Tout comme la prière continue d'être récitée dans plusieurs assemblées de conseils municipaux à travers le Québec, des crucifix subsistent aussi un peu partout. La salle du conseil de l'hôtel de ville de Québec compte un crucifix. Il y a quelques années, des citoyens avaient tenté de le faire retirer, mais les élus s'y étaient refusés, relate Alain Thériault, du service des communication de la Ville.
À Trois-Rivières, le maire Yves Lévesque récite une courte prière en début d'assemblée et cette tradition est là pour rester, précise Yvan Toutan, porte-parole de la Ville. «On considère que si l'Assemblée nationale se permet de garder le crucifix, qui, à notre avis, est l'un des symboles les plus puissants de la religion catholique avec la Bible, on ne voit pas pourquoi nous serions dans l'obligation de ne pas faire la prière, qui fait partie de la tradition à la Ville depuis plus de 300 ans», soutient M. Toutan. Une plainte a toutefois été logée à la Commission des droits de la personne au sujet de la prière, mais l'organisme ne s'est pas encore prononcé sur la question. Par ailleurs, la salle du conseil n'a pas de crucifix.
À Laval, où la prière a été abolie en octobre 2006, la salle du conseil ne comporte pas de crucifix, pas plus qu'à Longueuil. Lorsque le nouvel hôtel de ville de la Rive-Sud a été construit en 2006, aucune demande concernant l'installation d'un crucifix n'a été soumise à la Ville, signale François Laramée, directeur des communications à la Ville de Longueuil. Il n'a pu préciser si l'ancien hôtel de ville en comptait un.
À Saguenay, le salle du conseil ne compte pas de crucifix, mais plutôt une statuette du Sacré-Coeur. Quant à la prière, jugée récemment discriminatoire à l'égard de la liberté de conscience et de religion par la Commission des droits de la personne, elle continuera d'être récitée, foi de Jean Tremblay, maire de Saguenay.
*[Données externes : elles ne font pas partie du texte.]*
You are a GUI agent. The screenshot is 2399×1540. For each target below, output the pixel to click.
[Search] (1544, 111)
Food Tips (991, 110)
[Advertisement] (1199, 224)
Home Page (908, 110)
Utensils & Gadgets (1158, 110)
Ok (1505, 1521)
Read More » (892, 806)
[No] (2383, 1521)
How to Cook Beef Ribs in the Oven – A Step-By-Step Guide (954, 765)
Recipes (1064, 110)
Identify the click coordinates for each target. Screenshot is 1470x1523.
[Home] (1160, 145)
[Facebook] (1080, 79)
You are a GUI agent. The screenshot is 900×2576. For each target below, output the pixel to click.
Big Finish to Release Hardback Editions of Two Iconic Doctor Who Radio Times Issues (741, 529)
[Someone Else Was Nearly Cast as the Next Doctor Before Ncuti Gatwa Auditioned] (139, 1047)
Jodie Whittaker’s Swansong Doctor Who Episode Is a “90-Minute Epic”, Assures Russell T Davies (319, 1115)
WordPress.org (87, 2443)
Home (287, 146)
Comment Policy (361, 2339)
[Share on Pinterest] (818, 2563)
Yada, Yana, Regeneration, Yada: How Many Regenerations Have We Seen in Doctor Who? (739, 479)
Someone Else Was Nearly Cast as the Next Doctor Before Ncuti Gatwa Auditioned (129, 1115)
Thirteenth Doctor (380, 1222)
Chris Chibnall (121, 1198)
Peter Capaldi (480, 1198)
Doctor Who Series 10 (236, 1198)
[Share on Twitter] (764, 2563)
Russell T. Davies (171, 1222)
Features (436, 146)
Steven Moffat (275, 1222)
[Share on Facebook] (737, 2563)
Si la commission Bouchard-Taylor estime que la prière n'a pas sa place aux assemblées de conseils municipaux, pas plus que le crucifix à l'Assemblée nationale, elle juge par ailleurs que la croix du mont Royal a davantage une valeur patrimoniale qu'une fonction de régulation. La croix du mont Royal, ont-ils écrit dans leur rapport, «ne signifie pas que la Ville de Montréal s'identifie au catholicisme» et dans ce sens, il s'agit d'un «symbole qui témoigne d'un épisode de notre passé».